ANETTE: You would take 4 German language acquisition courses and you would study primarily courses with German content (culture, literature, film). There's one required course, an introduction to German Culture, and students can choose the Early German Culture course, which covers the Middle Ages to the late 18th century and /or the contemporary German culture course. Then we have a number of other literature and culture courses – for example I’m teaching a course titled “Crimes and Misdemeanors” a theme course where I combine literature of the canon - highlights of German literature (like Goethe for example) - with short stories from the 19th century as well as very recent crime fiction. I also teach German film and there are other great courses, like Decadence, Nazis, and the War; taught by a colleague in German who hopefully will be joining us again. Students also have to take core courses of the [CCS] program that cover the theory and methodology of comparative cultural studies.

What kinds of career paths and educations paths does CCS prepare graduates for?

ANETTE: Students with this degree have a lot of choices and while this openness can make it a little scary it allows students to respend to opportunities in a variety of fields. A student with this degree will have skills allowing them to interpret, to relate, to communicate, to analyze, to present, to articulate ideas, develop solutions, and be creative. These skills are in high demand for all kinds of [careers] whether that’s for example the entertainment industry or public relations or politics or writing; education; tourism; service industries; diplomacy; government agencies; and international careers. Like all Arts degrees, this degree trains our thinking but beyond that it gives you an increased ability to put yourself in the shoes of somebody else from a different background and to be more comfortable in foreign contexts. This intercultural competency, global competency, means you are adaptable and flexible and suggests you may solve challenges of new situations better than someone else who has never encountered differences, ethnic or cultural, and had the opportunity to reflect on them (as well as commonalities!).

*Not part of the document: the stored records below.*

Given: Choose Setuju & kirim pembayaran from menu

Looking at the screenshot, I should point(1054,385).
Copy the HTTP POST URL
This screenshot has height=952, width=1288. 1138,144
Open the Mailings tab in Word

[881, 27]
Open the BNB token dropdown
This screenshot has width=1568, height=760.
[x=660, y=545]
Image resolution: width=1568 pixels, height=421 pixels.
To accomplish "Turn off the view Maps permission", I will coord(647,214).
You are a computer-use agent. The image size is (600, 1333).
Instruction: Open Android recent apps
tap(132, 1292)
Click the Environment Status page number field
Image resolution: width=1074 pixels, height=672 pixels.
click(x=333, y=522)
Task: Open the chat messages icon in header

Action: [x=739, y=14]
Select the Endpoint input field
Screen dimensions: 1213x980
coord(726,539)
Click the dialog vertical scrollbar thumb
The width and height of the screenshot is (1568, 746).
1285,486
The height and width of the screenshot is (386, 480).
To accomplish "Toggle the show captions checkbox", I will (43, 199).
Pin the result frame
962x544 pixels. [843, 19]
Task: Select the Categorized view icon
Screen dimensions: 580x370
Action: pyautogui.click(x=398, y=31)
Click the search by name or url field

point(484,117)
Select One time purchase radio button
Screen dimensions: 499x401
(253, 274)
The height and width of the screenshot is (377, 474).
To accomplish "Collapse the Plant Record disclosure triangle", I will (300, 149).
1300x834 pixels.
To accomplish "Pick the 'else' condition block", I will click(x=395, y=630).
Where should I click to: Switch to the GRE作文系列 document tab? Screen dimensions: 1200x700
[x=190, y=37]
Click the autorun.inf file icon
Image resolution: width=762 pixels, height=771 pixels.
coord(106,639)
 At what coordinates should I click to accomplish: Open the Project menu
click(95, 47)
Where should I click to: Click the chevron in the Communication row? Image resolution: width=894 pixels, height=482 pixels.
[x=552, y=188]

Who might be interested in CCS?

ANETTE: Students don’t always know what subject to pick as a major. It is important that students learn to understand their interests and strengths because if you are interested in something you will enjoy it more and you’re more inclined to work hard. This program does not have any prerequisites and it will be suitable for students who enjoy art, music, interests in cinema, reading, travelling, perhaps fashion, and languages. It is well-suited to those who are curious about customs and cultures of other countries as well as their own environment and who would like to better understand the world and the power of culture to shape our world.